Keaera merotasikan netranya dongkol. "Balikin gak? Aku lapor mama ya supaya uang jajan Aa' dipotong!" ancamnya tanpa ragu.
"Kamu mau menelepon siapa?" tanya Keanu yang nampaknya tidak peduli pada gertakan yang Keara kumandangkan.
Pertanyaan Keanu memancing dengusan frustasi loros dari birai delima Keara. "Mau menelepon Abel-lah. Emang siapa lagi?"
Pupil Keanu konstan melebar, setelah Keara menyinggung perihal sang dara berkulit cerah itu. "Keara, hentikan semua kegilaan ini. Abel sudah tiada!"
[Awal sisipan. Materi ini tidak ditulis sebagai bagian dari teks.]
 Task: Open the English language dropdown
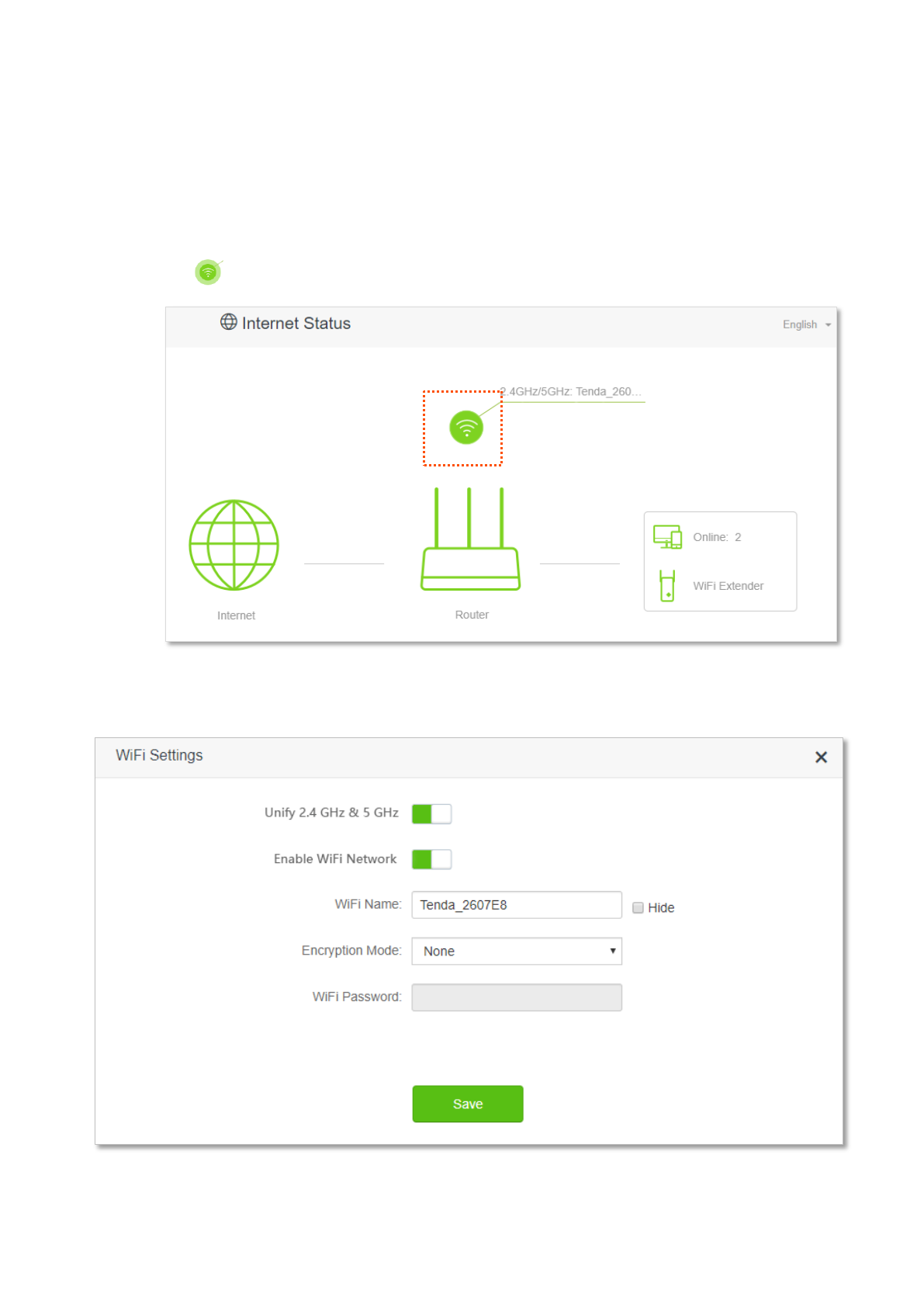point(806,324)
Intonasi suara Keanu tidak naik satu oktaf pun. Namun, di rungu Keara, peringatan dari Keanu terdengar memekakkan seperti sambatan halilintar. Dada Keara seperti dicabik oleh pisau tidak kasat mata. Sekujur tubuhnya mendadak terasa letih. Namun, entah mendapatkan kekuatan dari mana, ia masih bisa me-manage sanggahan lewat gelengan kepalanya.
"Maksud Aa' apa? Jangan ngomong sembarangan! Kalau dia meninggal pasti ada kuburannya. Keara pasti berziarah ke pemakamannya!" bantah Keara setengah berteriak. Liquid nestapa sudah berkolam di paras sendunya.
"Berhenti ngebohongin diri sendiri, Dek," ujar lelaki itu terlihat berusaha sabar. Ia mengeluarkan ponsel adiknya kemudian mengetikkan sesuatu di sana. Layar handphone itu ia acungkan ke udara agar Keara bisa melihat dengan jelas ke arah sana. Dengan suara nan lirih, Keanu bergumam,"See, kamu bisa lihat kan ada nama Abel dalam daftar korban hilang kecelakaan pesawat itu?"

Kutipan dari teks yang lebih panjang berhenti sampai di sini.